With all of that said, let me stress that I'm not trying to sound any conspiracy theories here. It may very well be some technical limitation or a simple oversight. After all, Google already knows what you search for, what and who you e-mail, who you chat with and what you chat about, who you socialize with, what your social life looks like, what files are stored on your computer, what documents and spreadsheets you work on, what you blog about, what pictures you share, what you shop for, what newsgroups you read, what current events you keep up with, how you run your website, what stocks you monitor, what books you like to read, and, of course, what newsfeeds you read.
Considering all of the above, is there really much benefit to tracking your feed usage through Firefox? To be honest, I just don't know. However, given the fact that Google is very much in the business of collecting data from its users, and that Google has a very well-known relationship with the Mozilla Foundation/Corporation, I feel that this was done intentionally. Furthermore, this tracking is always enabled by default, and there's no way of stopping it.
As I mentioned a couple times above, the only reason I noticed this issue is because I use a customized installer for Firefox that, among other things, begins blocking cookies on initial load. This is important because the default Firefox start page is a Firefox-branded Google search page. So, the first time Firefox is launched it will contact Google and accept Google's cookie (default behavior). Even if the first thing you do after launching Firefox for the first time is to adjust your cookie preferences to prompt you before accepting anything, the Google cookie has already been accepted. Again, I don't think this is part of some conspiracy, but it does compound the issue by making detection of the call to Google's servers that much more difficult.
My biggest question at this point is simply, "Why?". Does anyone know why Firefox does this? Has anyone seen any other reference to this, or acknowledgment of this behavior? I find it very odd that Firefox 2.0 loads the Google favicon, and only the Google favicon, remotely for the Feed Preview page, when the favicons for three other services displayed in the same page are loaded locally. I can think of no technical reason for this, and the only non-technical reason that comes to mind is that Google wants to track your newsfeed habits, and the Firefox made it happen.

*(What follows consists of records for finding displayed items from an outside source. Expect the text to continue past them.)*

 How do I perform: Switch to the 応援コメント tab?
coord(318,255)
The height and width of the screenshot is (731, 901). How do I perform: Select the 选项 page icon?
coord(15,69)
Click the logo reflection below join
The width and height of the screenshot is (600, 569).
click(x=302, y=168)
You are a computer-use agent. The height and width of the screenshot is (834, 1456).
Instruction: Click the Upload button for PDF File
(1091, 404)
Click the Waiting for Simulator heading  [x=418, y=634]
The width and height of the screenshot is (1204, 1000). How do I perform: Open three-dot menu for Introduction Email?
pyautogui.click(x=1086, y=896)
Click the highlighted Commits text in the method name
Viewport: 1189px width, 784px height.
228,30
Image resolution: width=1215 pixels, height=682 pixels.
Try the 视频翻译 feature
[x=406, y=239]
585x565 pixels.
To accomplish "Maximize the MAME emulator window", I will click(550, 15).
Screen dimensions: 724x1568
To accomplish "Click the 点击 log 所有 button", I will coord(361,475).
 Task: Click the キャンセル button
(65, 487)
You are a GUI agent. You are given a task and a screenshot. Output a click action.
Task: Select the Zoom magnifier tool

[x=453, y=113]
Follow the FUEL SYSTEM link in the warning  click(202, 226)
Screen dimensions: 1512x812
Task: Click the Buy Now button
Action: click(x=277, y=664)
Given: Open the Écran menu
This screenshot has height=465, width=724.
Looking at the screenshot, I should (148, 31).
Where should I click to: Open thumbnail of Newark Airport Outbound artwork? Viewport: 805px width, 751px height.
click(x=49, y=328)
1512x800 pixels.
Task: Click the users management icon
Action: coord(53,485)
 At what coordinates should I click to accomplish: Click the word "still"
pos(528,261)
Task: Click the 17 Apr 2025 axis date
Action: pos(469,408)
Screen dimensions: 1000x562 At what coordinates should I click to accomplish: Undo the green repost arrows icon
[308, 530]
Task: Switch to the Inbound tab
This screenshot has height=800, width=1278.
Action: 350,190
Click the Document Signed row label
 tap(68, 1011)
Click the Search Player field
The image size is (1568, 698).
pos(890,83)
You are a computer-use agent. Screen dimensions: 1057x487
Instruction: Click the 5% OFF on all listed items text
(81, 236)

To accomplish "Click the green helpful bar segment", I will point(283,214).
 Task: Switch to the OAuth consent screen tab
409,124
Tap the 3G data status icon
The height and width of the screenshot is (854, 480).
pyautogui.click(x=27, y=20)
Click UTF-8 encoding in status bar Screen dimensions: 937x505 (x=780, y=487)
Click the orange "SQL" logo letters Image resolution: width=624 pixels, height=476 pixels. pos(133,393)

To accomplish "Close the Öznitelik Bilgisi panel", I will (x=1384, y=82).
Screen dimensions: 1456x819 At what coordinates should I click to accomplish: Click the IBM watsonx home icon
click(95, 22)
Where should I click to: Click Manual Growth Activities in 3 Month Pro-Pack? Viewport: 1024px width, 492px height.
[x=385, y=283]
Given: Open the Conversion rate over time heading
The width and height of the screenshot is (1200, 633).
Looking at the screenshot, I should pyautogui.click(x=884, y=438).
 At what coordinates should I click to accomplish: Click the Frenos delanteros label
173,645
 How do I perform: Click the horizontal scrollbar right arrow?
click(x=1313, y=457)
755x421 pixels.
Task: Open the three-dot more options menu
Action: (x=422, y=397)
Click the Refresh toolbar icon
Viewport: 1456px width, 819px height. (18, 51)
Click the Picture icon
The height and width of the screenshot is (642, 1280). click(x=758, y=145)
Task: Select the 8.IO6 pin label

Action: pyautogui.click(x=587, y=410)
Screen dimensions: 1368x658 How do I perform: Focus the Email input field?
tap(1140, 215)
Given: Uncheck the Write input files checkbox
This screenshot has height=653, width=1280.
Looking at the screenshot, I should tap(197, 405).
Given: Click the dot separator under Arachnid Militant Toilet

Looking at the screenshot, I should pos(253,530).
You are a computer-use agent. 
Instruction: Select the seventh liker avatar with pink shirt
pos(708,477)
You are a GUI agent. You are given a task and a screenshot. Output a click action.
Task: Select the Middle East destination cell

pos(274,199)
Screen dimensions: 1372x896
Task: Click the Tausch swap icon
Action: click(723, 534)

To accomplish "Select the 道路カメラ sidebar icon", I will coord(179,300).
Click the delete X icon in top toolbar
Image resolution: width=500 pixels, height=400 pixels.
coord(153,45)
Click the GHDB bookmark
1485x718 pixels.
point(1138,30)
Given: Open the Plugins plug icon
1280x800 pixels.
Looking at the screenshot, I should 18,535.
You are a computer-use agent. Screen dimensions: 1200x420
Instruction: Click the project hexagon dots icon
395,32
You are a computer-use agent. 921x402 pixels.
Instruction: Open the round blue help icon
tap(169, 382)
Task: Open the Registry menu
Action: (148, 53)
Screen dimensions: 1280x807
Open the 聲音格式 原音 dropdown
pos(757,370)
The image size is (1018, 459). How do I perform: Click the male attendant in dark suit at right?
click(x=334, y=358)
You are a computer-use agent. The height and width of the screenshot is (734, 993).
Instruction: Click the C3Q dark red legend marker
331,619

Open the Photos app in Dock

What do you think? Am I being overly paranoid here (it's certainly been known to happen)? Feel free to leave your comments below, or just send me an e-mail. (Unfortunately, due to issues with comment spam, I had to disable anonymous comments. You will need to sign in to post a comment.)
-----
*A major issue that I have with RSS Preview is that Firefox will display this preview page even if the webmaster has already written an XSL transform to display the feed in human-readable form. I find this very frustrating, as I spent a lot of time styling the RSS feed for my site, making sure the look and feel matches that of the rest of the site, takes advantage of certain RSS elements available on my site that may not be available on others, etc. However, Firefox 2.0 ignores all of this and instead displays the feed using its own preview style. While this is a great feature for sites that only display raw XML, I strongly feel that Firefox should respect the webmaster's design if he's taken the time to create and specify a particular style/transform for the feed. At the very least there should be an option for users to enable the built-in preview style for all feeds rather than just raw feeds, with it set to only use the preview style for raw feeds by default.